§ Aufgabe:
Trag die Zeilen von der Zeile mit „What do you see at coordinates (479, 758)“ bis zur Zeile mit „The image size is (1438, 874).“, beide eingeschlossen, in eine Markdown-Tabelle mit den Spalten „Nummer“ und „Zeile“ ein. Leere Zeilen lässt du dabei weg.

§ Gespeicherte Einträge:
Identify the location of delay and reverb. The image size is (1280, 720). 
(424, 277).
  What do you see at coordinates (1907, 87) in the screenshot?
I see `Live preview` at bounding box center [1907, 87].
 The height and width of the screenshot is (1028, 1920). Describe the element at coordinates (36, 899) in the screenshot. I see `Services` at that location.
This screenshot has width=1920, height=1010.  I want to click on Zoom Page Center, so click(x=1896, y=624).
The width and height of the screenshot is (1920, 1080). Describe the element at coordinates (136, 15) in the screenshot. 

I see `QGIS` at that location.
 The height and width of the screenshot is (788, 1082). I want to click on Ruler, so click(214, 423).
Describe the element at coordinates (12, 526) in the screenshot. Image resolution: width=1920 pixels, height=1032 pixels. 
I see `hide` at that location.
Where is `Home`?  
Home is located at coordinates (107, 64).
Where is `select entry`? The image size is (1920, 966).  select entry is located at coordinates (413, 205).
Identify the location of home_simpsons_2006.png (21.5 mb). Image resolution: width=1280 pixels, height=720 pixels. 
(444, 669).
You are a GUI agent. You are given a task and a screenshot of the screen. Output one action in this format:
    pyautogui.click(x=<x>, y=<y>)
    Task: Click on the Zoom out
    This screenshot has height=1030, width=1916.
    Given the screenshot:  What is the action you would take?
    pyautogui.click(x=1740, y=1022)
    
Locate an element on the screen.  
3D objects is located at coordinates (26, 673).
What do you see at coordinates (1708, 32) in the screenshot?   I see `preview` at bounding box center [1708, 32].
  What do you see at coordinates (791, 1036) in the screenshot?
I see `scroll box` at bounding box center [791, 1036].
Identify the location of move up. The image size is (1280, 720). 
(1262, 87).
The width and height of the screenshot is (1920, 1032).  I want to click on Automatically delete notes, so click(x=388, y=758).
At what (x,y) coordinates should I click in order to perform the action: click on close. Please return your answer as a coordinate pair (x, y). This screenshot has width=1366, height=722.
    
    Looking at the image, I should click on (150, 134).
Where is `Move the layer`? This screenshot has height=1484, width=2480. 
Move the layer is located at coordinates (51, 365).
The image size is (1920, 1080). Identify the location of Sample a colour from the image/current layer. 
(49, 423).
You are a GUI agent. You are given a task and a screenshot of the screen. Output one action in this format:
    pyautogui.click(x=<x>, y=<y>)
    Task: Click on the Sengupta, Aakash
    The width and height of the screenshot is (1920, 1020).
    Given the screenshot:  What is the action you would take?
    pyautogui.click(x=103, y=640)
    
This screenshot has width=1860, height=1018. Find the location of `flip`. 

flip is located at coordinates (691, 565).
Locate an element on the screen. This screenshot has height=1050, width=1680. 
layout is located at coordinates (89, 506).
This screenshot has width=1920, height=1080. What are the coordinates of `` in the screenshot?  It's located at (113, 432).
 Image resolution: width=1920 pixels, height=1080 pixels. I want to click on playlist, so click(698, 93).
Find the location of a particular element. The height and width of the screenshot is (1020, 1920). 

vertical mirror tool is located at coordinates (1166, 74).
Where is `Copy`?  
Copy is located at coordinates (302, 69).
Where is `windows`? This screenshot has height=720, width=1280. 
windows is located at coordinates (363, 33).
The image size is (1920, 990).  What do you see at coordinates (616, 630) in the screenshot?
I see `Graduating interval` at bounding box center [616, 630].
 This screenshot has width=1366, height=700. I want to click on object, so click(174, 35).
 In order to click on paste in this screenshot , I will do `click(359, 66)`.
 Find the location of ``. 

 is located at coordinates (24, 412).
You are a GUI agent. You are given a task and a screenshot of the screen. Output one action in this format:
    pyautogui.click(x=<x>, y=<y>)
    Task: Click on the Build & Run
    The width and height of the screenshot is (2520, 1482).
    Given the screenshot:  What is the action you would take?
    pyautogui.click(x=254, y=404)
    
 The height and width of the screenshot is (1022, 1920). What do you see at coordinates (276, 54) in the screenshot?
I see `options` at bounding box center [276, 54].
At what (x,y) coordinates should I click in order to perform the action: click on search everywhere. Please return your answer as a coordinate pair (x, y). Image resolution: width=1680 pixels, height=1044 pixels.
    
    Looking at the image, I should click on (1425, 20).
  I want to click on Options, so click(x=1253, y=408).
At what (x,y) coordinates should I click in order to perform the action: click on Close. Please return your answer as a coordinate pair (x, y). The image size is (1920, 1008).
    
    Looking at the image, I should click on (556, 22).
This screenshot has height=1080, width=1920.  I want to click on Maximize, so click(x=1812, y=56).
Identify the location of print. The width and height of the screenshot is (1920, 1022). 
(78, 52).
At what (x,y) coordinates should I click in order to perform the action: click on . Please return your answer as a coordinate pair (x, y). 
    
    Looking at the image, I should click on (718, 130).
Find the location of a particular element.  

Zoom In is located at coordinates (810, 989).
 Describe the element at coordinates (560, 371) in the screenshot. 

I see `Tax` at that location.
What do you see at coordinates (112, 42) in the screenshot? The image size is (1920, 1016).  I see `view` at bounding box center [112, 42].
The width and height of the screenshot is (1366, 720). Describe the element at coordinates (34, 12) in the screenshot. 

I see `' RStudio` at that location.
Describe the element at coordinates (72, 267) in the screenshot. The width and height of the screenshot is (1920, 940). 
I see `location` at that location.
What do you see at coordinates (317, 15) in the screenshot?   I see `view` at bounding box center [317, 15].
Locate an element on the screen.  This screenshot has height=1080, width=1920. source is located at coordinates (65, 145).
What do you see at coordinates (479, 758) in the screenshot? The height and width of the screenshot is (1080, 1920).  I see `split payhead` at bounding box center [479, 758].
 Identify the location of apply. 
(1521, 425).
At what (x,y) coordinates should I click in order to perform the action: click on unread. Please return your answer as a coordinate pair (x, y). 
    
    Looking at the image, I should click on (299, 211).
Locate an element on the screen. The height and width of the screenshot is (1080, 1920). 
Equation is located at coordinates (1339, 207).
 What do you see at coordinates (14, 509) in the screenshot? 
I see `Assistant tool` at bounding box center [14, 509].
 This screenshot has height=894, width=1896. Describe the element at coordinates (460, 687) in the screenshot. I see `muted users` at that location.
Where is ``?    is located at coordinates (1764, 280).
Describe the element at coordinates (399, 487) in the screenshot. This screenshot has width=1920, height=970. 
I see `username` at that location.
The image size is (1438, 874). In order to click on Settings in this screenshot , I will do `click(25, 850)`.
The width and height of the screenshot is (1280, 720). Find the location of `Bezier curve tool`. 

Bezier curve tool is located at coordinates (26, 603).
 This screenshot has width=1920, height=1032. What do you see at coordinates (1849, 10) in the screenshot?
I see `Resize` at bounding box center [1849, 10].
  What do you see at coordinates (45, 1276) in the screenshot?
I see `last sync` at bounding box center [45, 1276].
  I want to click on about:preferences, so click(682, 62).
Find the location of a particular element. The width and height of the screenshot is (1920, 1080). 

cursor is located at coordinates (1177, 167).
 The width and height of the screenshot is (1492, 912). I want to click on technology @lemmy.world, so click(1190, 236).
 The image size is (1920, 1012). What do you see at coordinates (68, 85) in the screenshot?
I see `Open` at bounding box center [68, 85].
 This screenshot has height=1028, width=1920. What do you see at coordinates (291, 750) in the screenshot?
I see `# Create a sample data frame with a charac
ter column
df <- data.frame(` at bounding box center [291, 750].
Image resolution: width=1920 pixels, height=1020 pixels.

§ Ergebnis:
| Nummer | Zeile |
|---|---|
| 1 | What do you see at coordinates (479, 758) in the screenshot? The height and width of the screenshot is (1080, 1920).  I see `split payhead` at bounding box center [479, 758]. |
| 2 |  Identify the location of apply.  |
| 3 | (1521, 425). |
| 4 | At what (x,y) coordinates should I click in order to perform the action: click on unread. Please return your answer as a coordinate pair (x, y).  |
| 5 |     Looking at the image, I should click on (299, 211). |
| 6 | Locate an element on the screen. The height and width of the screenshot is (1080, 1920).  |
| 7 | Equation is located at coordinates (1339, 207). |
| 8 |  What do you see at coordinates (14, 509) in the screenshot?  |
| 9 | I see `Assistant tool` at bounding box center [14, 509]. |
| 10 |  This screenshot has height=894, width=1896. Describe the element at coordinates (460, 687) in the screenshot. I see `muted users` at that location. |
| 11 | Where is ``?    is located at coordinates (1764, 280). |
| 12 | Describe the element at coordinates (399, 487) in the screenshot. This screenshot has width=1920, height=970.  |
| 13 | I see `username` at that location. |
| 14 | The image size is (1438, 874). In order to click on Settings in this screenshot , I will do `click(25, 850)`. |